La Chaise cassée de la place des Nations à Genève a rejoint sur le

La Chaise cassée de la place des Nations à Genève a rejoint sur le tourniquet des cartes postales les trois autres icônes préférées des touristes: le Mur des réformateurs, le jet d'eau et l'Horloge fleurie. Elle se vend bien. Ce siège de 12 mètres de haut dont un pied a été arraché par ce qui aurait pu être une mine a été installé là en 1997 à l'occasion de la signature du traité d'Ottawa sur l'interdiction totale des mines antipersonnel. C'est un logo particulièrement efficace pour un combat mené et partiellement gagné par des ONG qui signalent, à travers cette sculpture de Daniel Berset commandée par Handicap International, leur insertion nouvelle dans la diplomatie mondiale. L'installation devait être temporaire. Elle s'est prolongée du fait des tergiversations genevoises sur le réaménagement de la place. Les travaux ont maintenant commencé, la chaise sera provisoirement rangée avant de réapparaître, repeinte à neuf, dès qu'ils seront terminés. Ainsi l'ont voulu les militants de la lutte contre les mines; ainsi l'ont concédé, tête basse, les autorités municipales; ainsi l'a recommandé, de toute sa hauteur fédérale, la ministre des Affaires étrangères, Micheline Calmy-Rey, ardente partisane d'un marketing humanitaire pour sa Genève internationale. La Chaise cassée comme marque d'une ville penchée sur les souffrances et les réparations, la ville où l'homme blessé trouve refuge et réconfort, qui dit mieux?

Les représentants du siège genevois des Nations unies endurent péniblement la proposition. Ils se soucient de leurs visiteurs penauds devant l'insolite objet dont le message leur échappe. Pour tous les peuples qui s'assoient par terre, une chaise n'a guère de signification. Une chaise au pied manquant encore moins. Quant aux autres, usagers réguliers des muscles postérieurs, ils sont nombreux au dire des guides du palais à rire de la malfaçon: «Les Suisses ne sont-ils pas capables de fabriquer une vraie chaise?» (D'où peut-être le succès de la carte postale.)

Le malentendu s'aggrave quand les visiteurs se mettent à s'imaginer que la Chaise est le symbole de l'ONU: une organisation bancale, au milieu d'un champ de mines, visiblement instable et peu susceptible de jamais retrouver son équilibre.
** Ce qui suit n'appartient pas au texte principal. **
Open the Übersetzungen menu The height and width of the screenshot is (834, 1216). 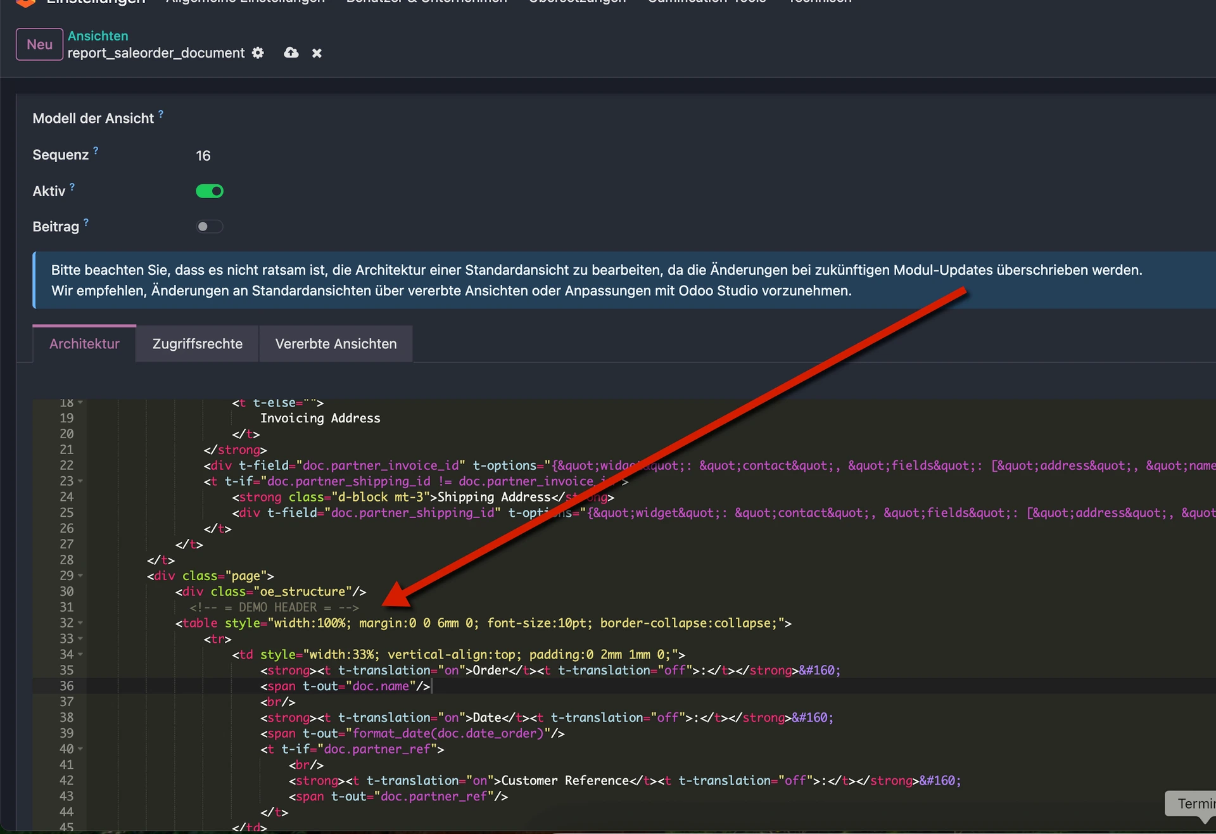(x=576, y=3)
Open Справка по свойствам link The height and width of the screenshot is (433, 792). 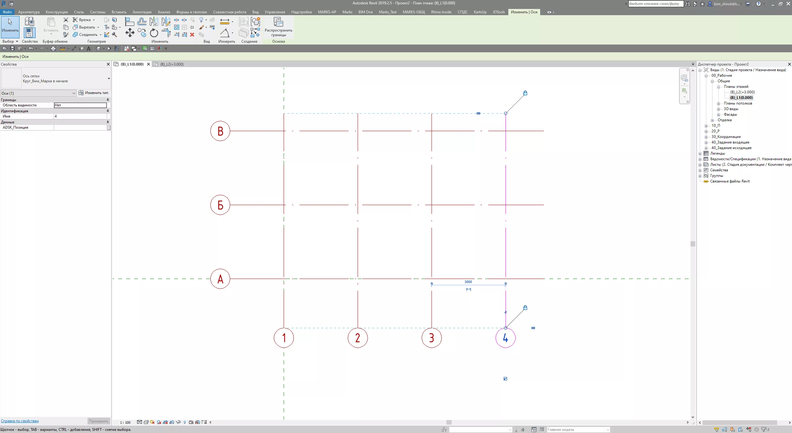(20, 421)
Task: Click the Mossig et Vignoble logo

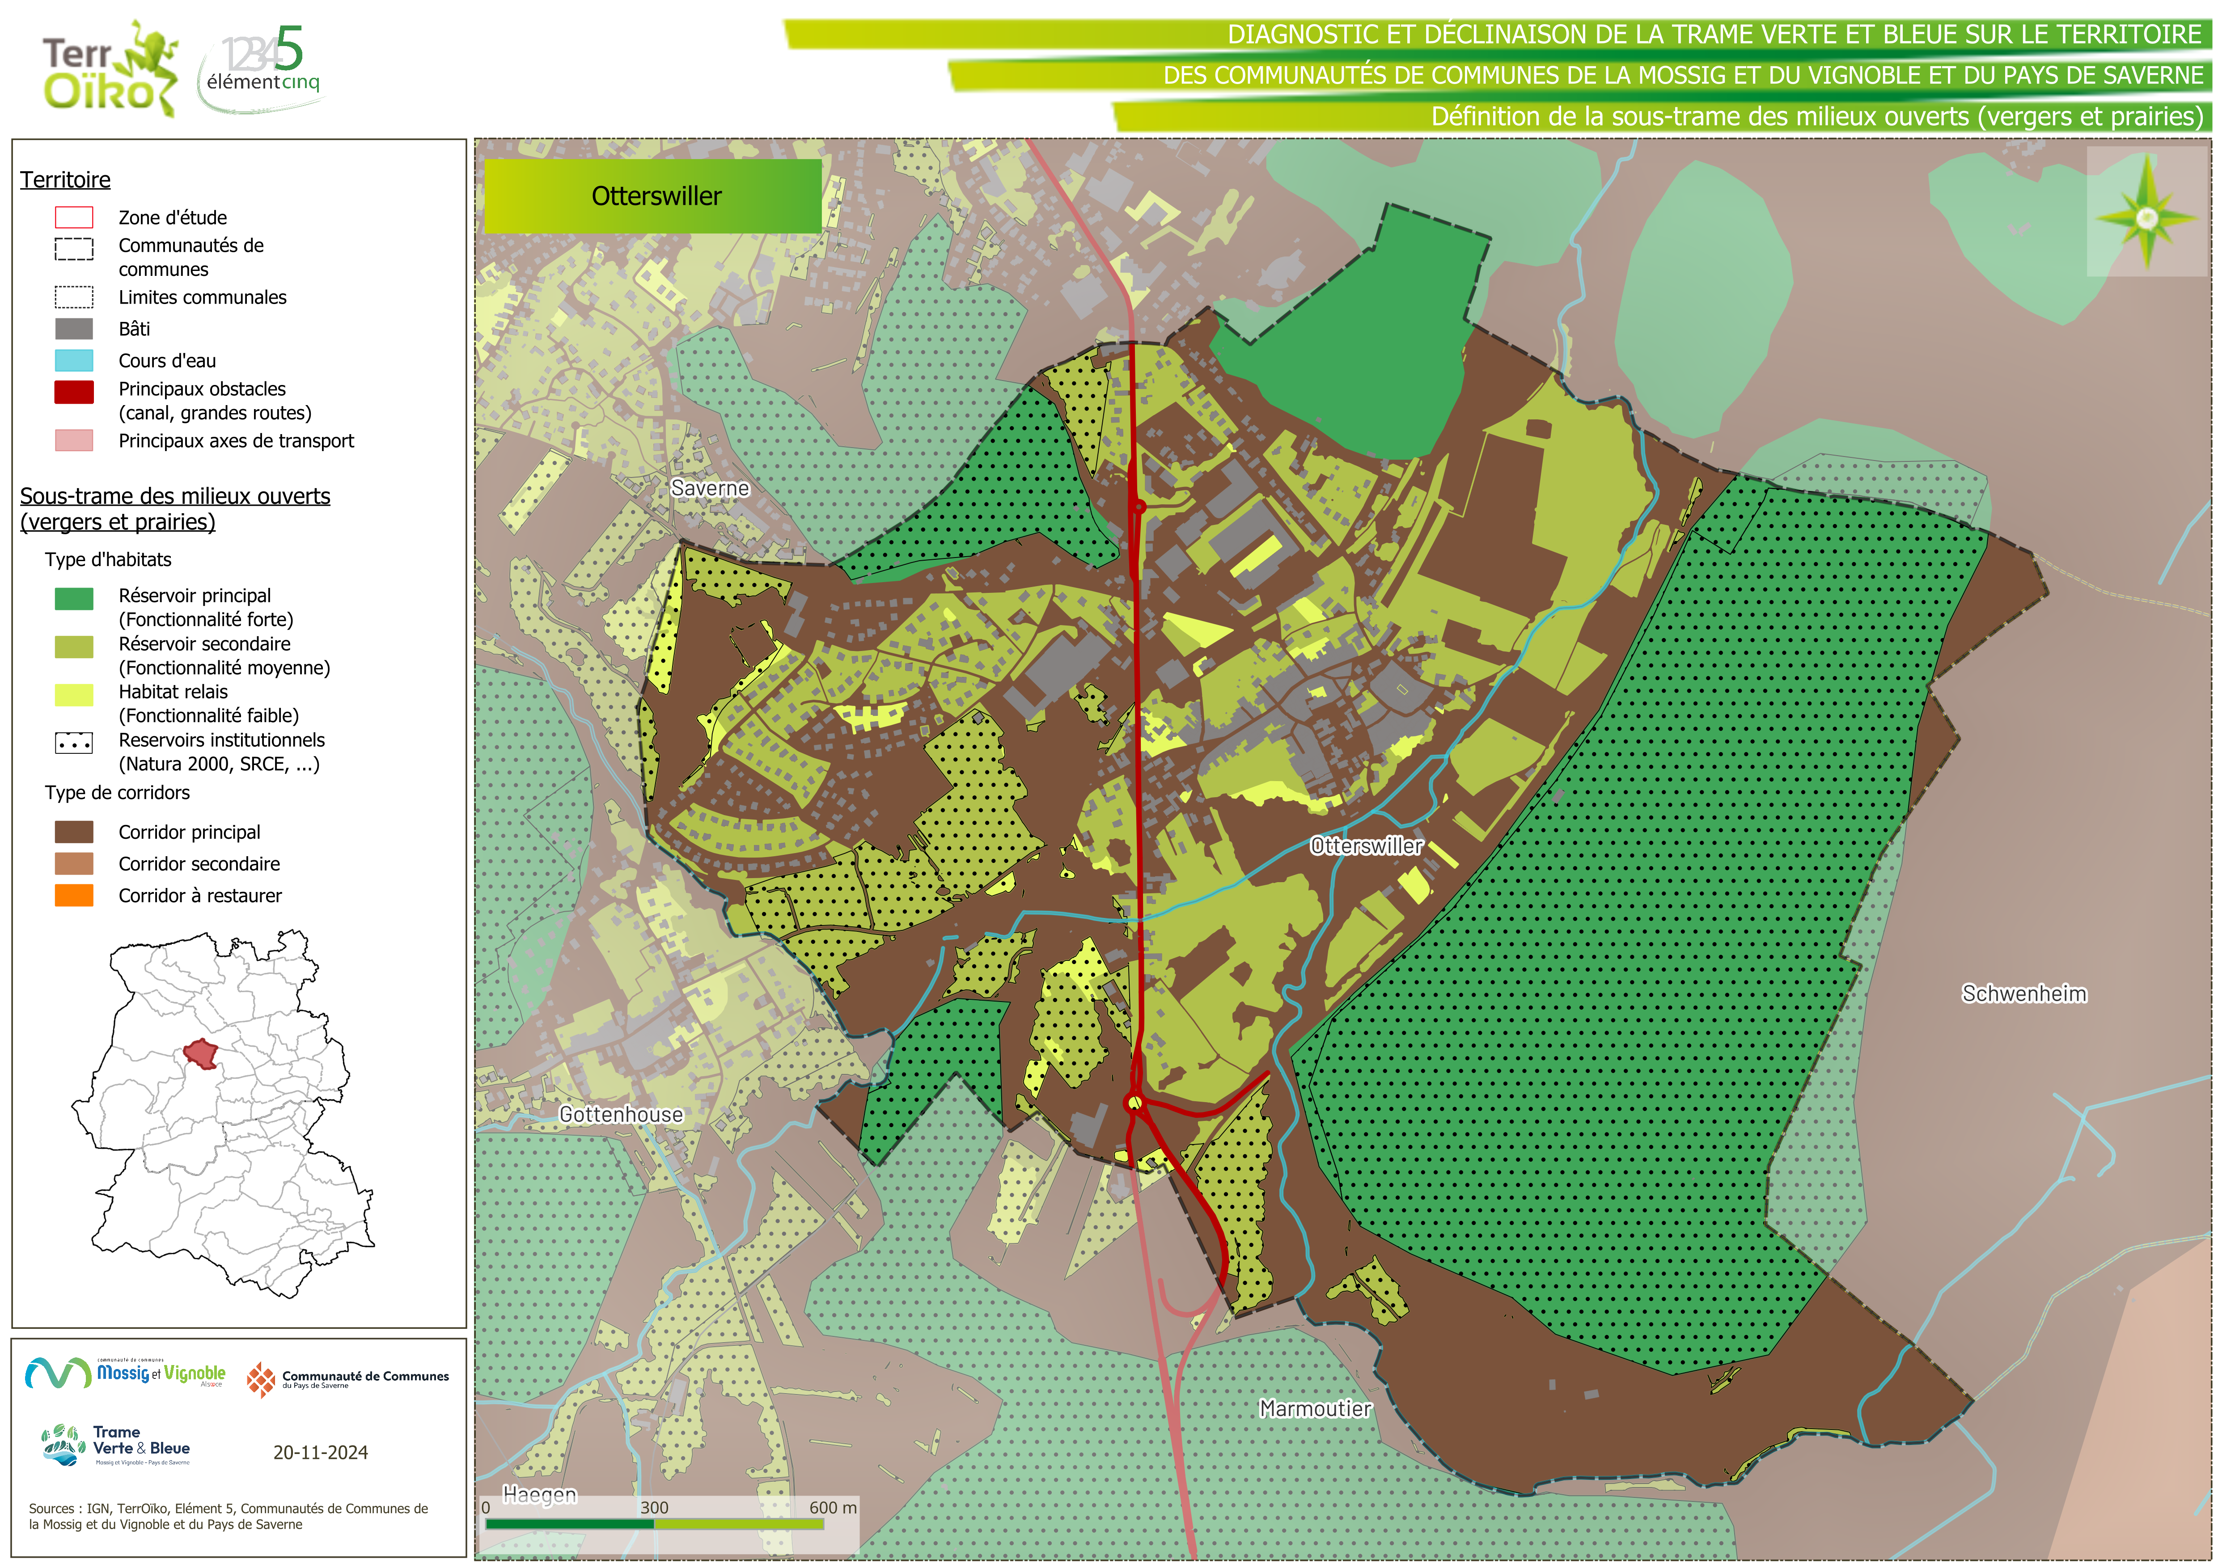Action: (x=126, y=1373)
Là, panique chez le sous-secrétaire général: comment dévier la rumeur, réparer l'erreur d'image? Quel jeu jouent les Suisses à insister pour que la Chaise reste plantée en plein devant l'entrée principale? Et d'ailleurs, dans un autre registre, pourquoi maintenir à tout prix ce signe de guerre devant un bâtiment qui se veut signe de paix? Pourquoi alléguer la mort quand il faudrait souffler de l'espoir et de la vie?

Le message humanitaire de la Chaise heurte apparemment le message politique onusien. Une chaise vide ricane au nez des présidents assis sur la leur dans la salle des Assemblées. Genève a deux pieds dedans, un dehors. Son quatrième est manquant.